At that point, the wolves were getting closer to the house, so she hurried in and told her dad and mom what had happened. Quinney got his gun and went out onto the front porch, where he sat down in a chair and waited to see if the wolves might be coming to attack their livestock, and it wasn't long before he was surprised to see a large wolf exit the woods and walk towards the barn where the milk cow was.
Quinney took careful aim, and fired a shot at the wolf, which he believed would be fatal, but the wolf just jumped at the sound of the gun and ran back into the woods, and the pack of wolves stopped howling and apparently fled across Huckleberry Creek. Being totally surprised at not killing the wolf, he went out to where the animal was standing when he shot it and did not even find a blood trail.

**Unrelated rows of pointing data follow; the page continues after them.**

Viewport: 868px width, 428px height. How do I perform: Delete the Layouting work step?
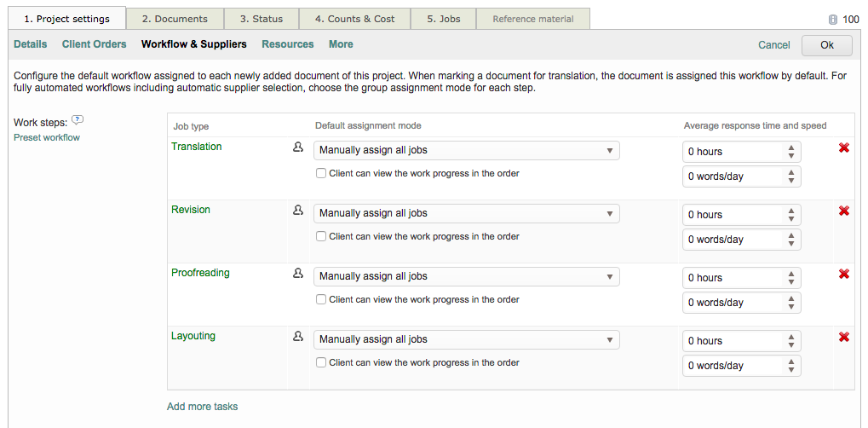[843, 338]
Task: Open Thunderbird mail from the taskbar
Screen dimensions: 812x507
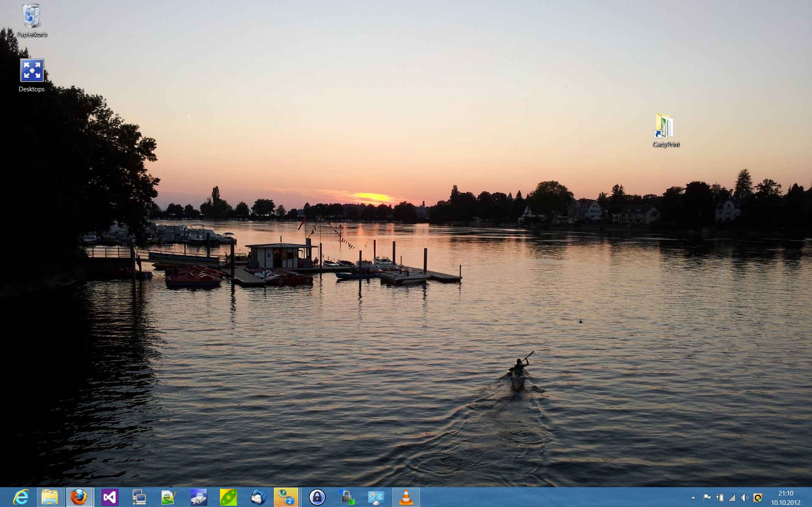Action: [258, 497]
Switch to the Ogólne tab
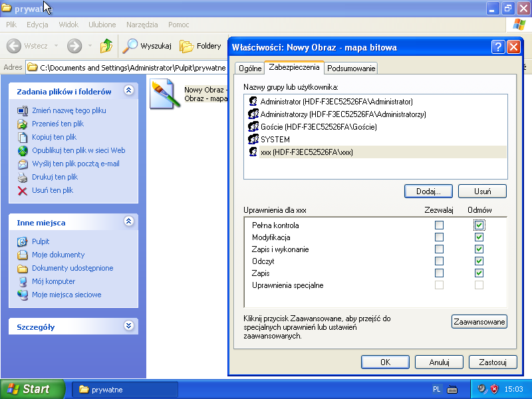This screenshot has height=399, width=532. (x=249, y=68)
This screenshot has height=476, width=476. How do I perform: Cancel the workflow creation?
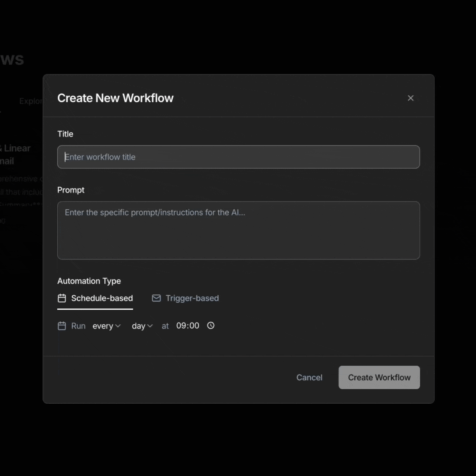(x=309, y=377)
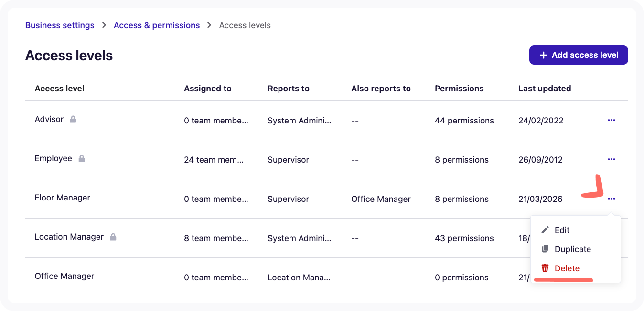The image size is (644, 311).
Task: Open the three-dot menu for Advisor row
Action: [611, 120]
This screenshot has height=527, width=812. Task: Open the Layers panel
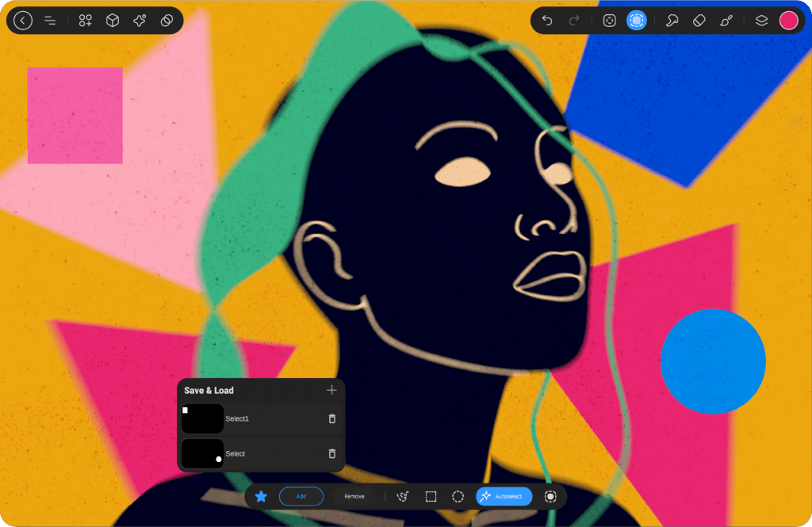[x=761, y=21]
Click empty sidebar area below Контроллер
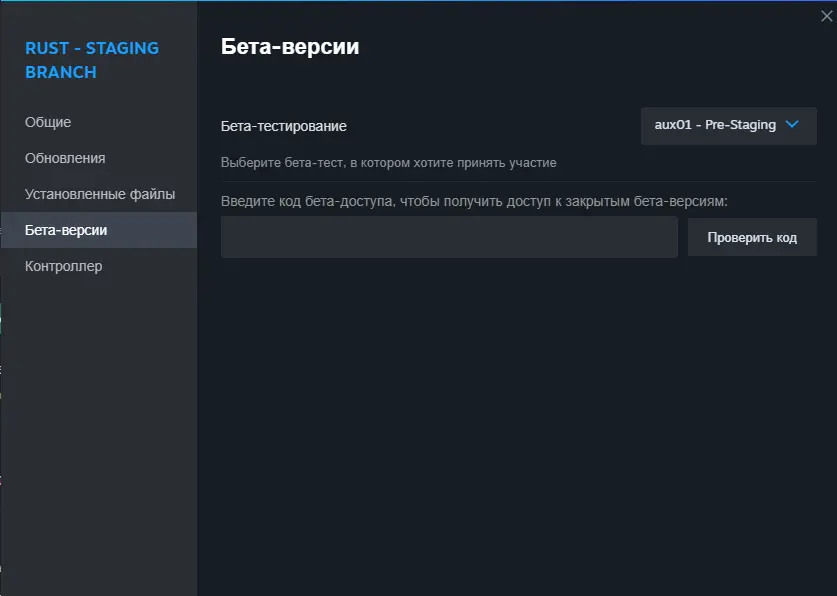The width and height of the screenshot is (837, 596). (x=99, y=427)
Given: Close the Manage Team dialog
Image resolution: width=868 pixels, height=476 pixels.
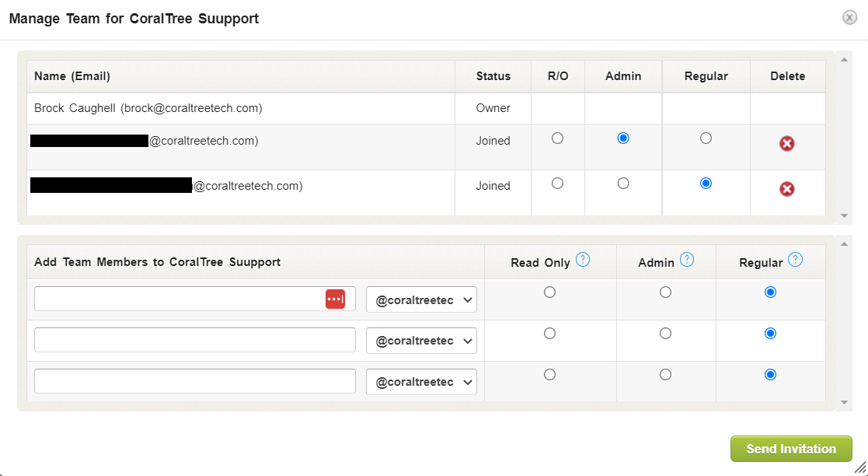Looking at the screenshot, I should pos(850,18).
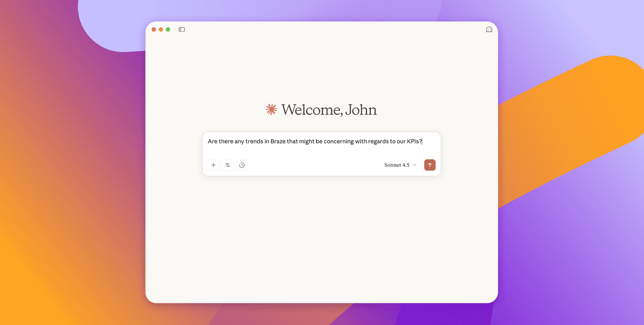Click the upward arrow send icon
Viewport: 644px width, 325px height.
click(430, 165)
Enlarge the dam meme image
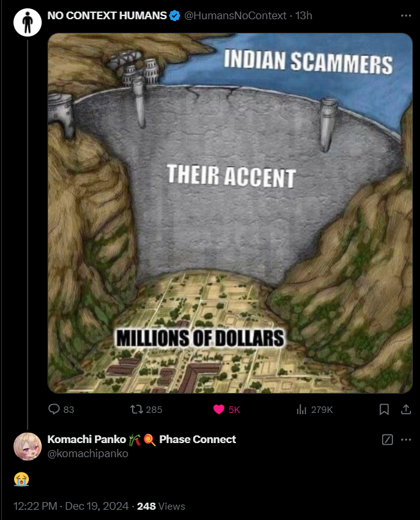The height and width of the screenshot is (520, 420). [x=230, y=213]
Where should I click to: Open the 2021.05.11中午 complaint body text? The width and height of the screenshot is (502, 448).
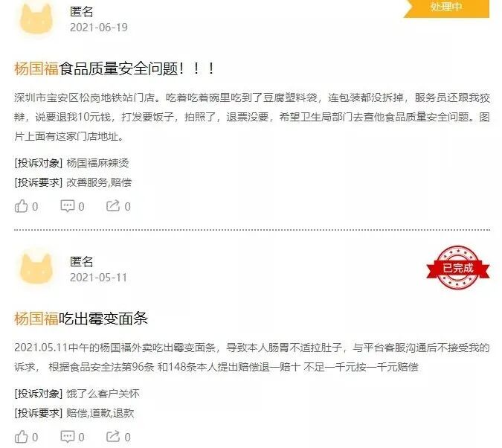252,357
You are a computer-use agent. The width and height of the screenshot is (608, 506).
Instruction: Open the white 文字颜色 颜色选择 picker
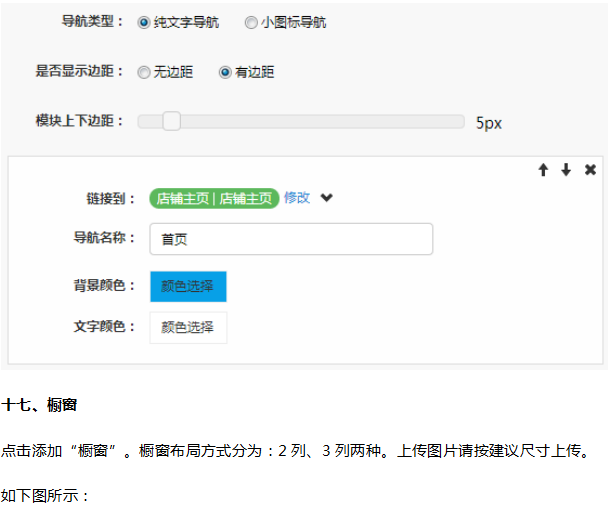click(188, 327)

The Witch Had Cast a Spell
After failing to kill the wolf, he decided to check on the accuracy of his rifle and chose a knot on a tree that was further away than the wolf or deer he had shot at. He took careful aim and fired, hitting the knot dead center, so he realized his aim and his gun were accurate.
It was at this time that he changed his mind about the old woman's ability to cast spells, and remembered a man who lived near Old Houlka, who people called a witch doctor, and had the powers to undo spells cast by witches.

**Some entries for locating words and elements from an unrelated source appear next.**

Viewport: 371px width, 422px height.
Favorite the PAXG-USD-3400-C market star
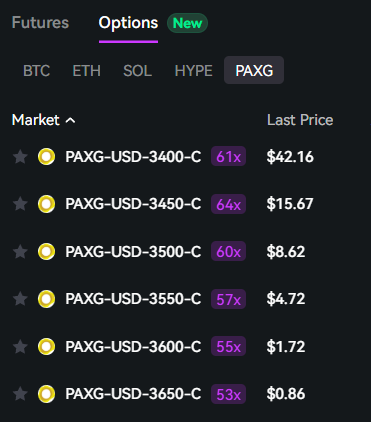click(x=20, y=157)
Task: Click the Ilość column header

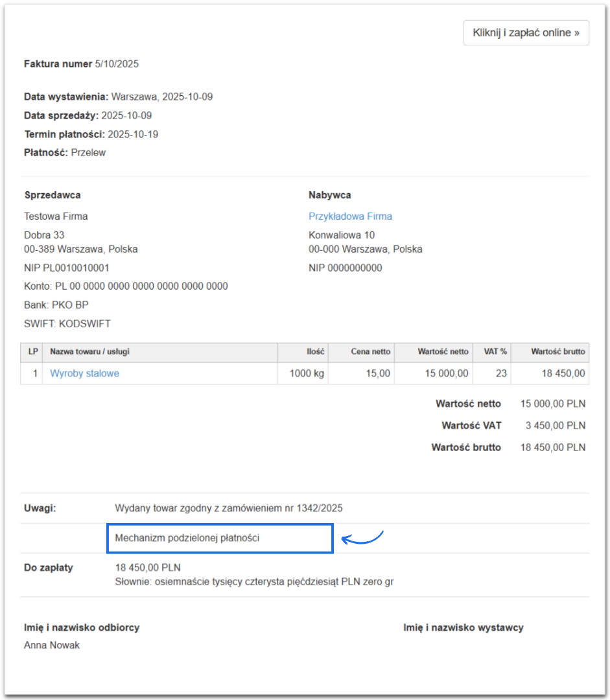Action: 315,352
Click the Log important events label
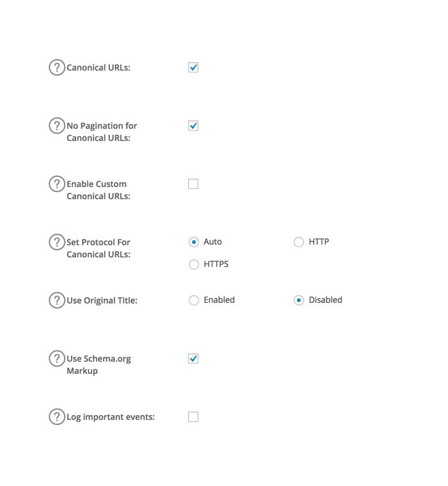 coord(111,417)
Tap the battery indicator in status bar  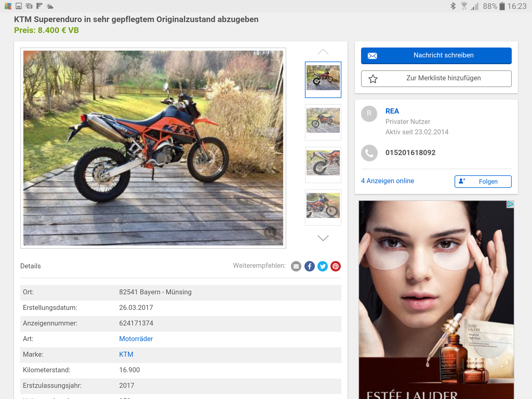coord(502,6)
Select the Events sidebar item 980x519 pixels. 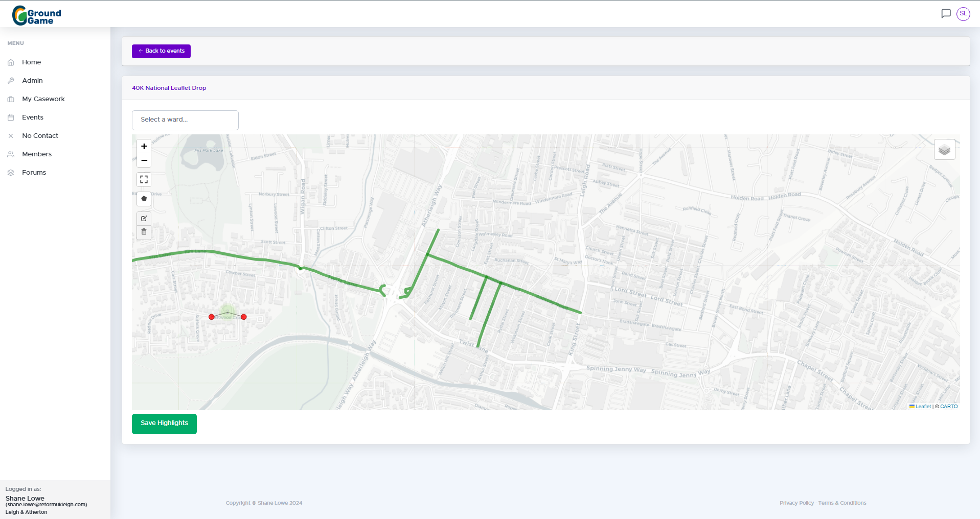(x=32, y=117)
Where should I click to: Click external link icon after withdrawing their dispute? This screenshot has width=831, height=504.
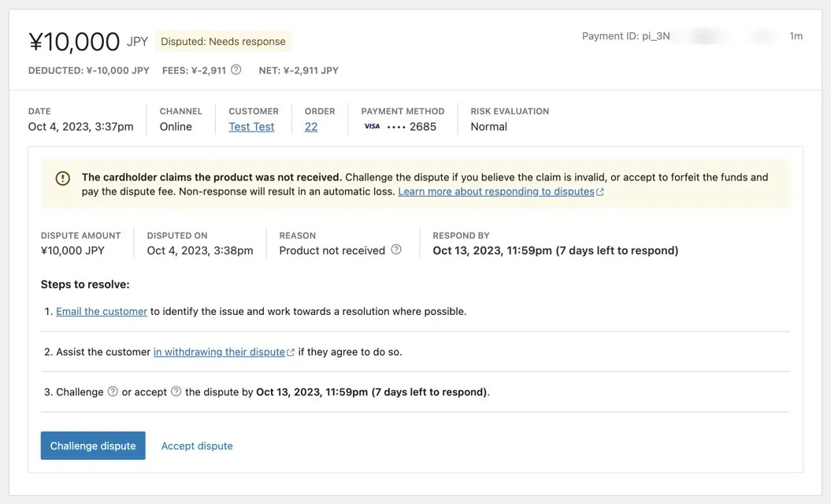tap(291, 353)
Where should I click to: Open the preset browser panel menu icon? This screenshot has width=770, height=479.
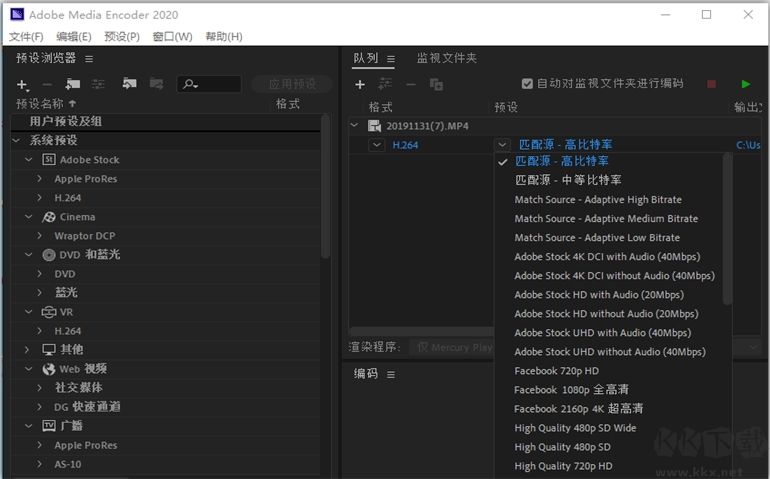coord(89,59)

The next day Quinney rode his horse towards Old Houlka, and while in route, saw a rabbit on the trail ahead of him. He decided to try his gun one more time, but the results were the same, and the rabbit hopped away. Quinney was now resolute about the old woman being a witch.

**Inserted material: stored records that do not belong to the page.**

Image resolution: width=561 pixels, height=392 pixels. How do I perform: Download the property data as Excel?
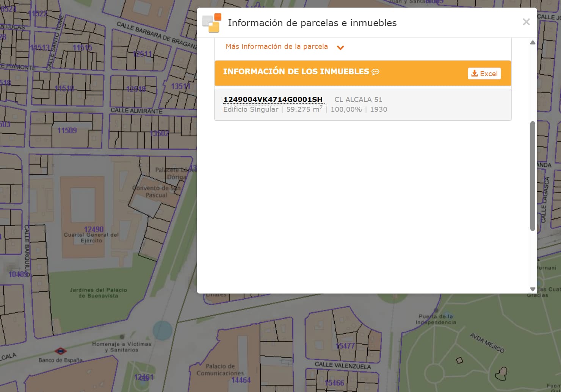[484, 73]
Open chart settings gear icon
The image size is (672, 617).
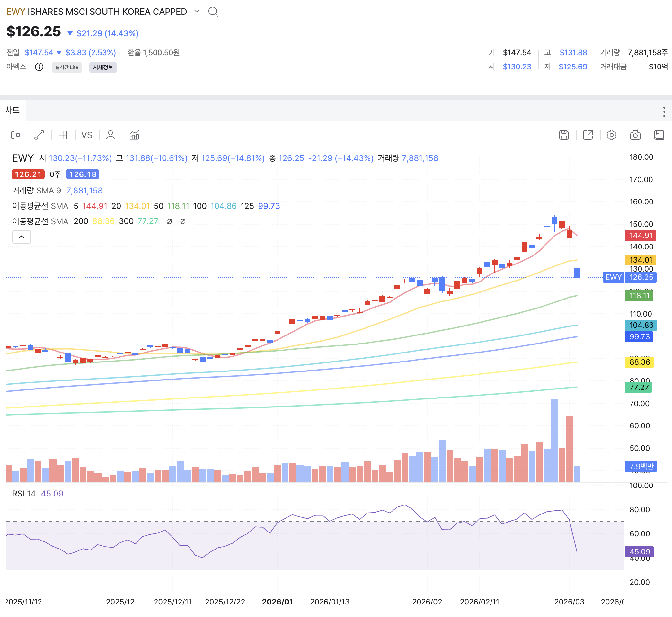point(611,135)
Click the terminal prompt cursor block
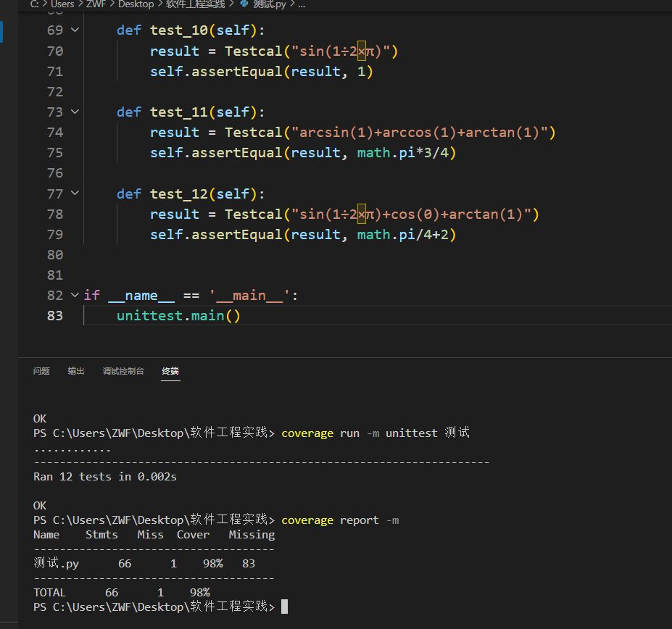 click(x=284, y=607)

The Witch Doctor Prescribes a Cure
Upon reaching the witch doctor's house, Quinney explained what had been going on and told the man about the woman mumbling something he couldn't understand, and the man told him she was probably casting a spell then. He also told my great-grandfather that there was only one cure for stopping the spell. He told Quinney to hack up a silver dollar, so the pieces would fit into his muzzleloader, and use his knife to carve out a likeness of the witches' face on a beech tree, take ten paces away from it and fire the weapon at the likeness, and that should cancel the spell. He also told Quinney that if the woman did not send someone to Quinney's house to get certain herbs by nightfall, she would die. Quinney told the man he wasn't very good at drawing faces, and the witch doctor said it didn't matter as long as he was thinking about the woman's face while carving her likeness.
The Spell is Broken
The witch doctor helped hack up a silver dollar, and Quinney loaded it into his gun, and started his journey home, remembering several beech trees along the trail. The first one he encountered was a big one, so he did as the witch doctor had said, and fired his rifle into the likeness he carved on the tree. He saw that the chards of the silver dollar had hit their mark, and he continued home.
Upon reaching his house just before nightfall, he was met by his wife. She told him the oddest thing had happened. She said the witch had sent her housekeeper to get some herbs they had, and that the woman was in a hurry. Quinney told her what had transpired, and they were cautiously relieved that the spell had been broken.
During the next several days the cow began giving milk again, and every animal my great-grandfather shot ended up on the dinner table. The family was never bothered by the witch again and never had to chase the livestock out of their garden.
As I said before, this story was passed down from my grandmother, Patsy, who told it to me personally. I never knew her to tell a lie, or make anything up.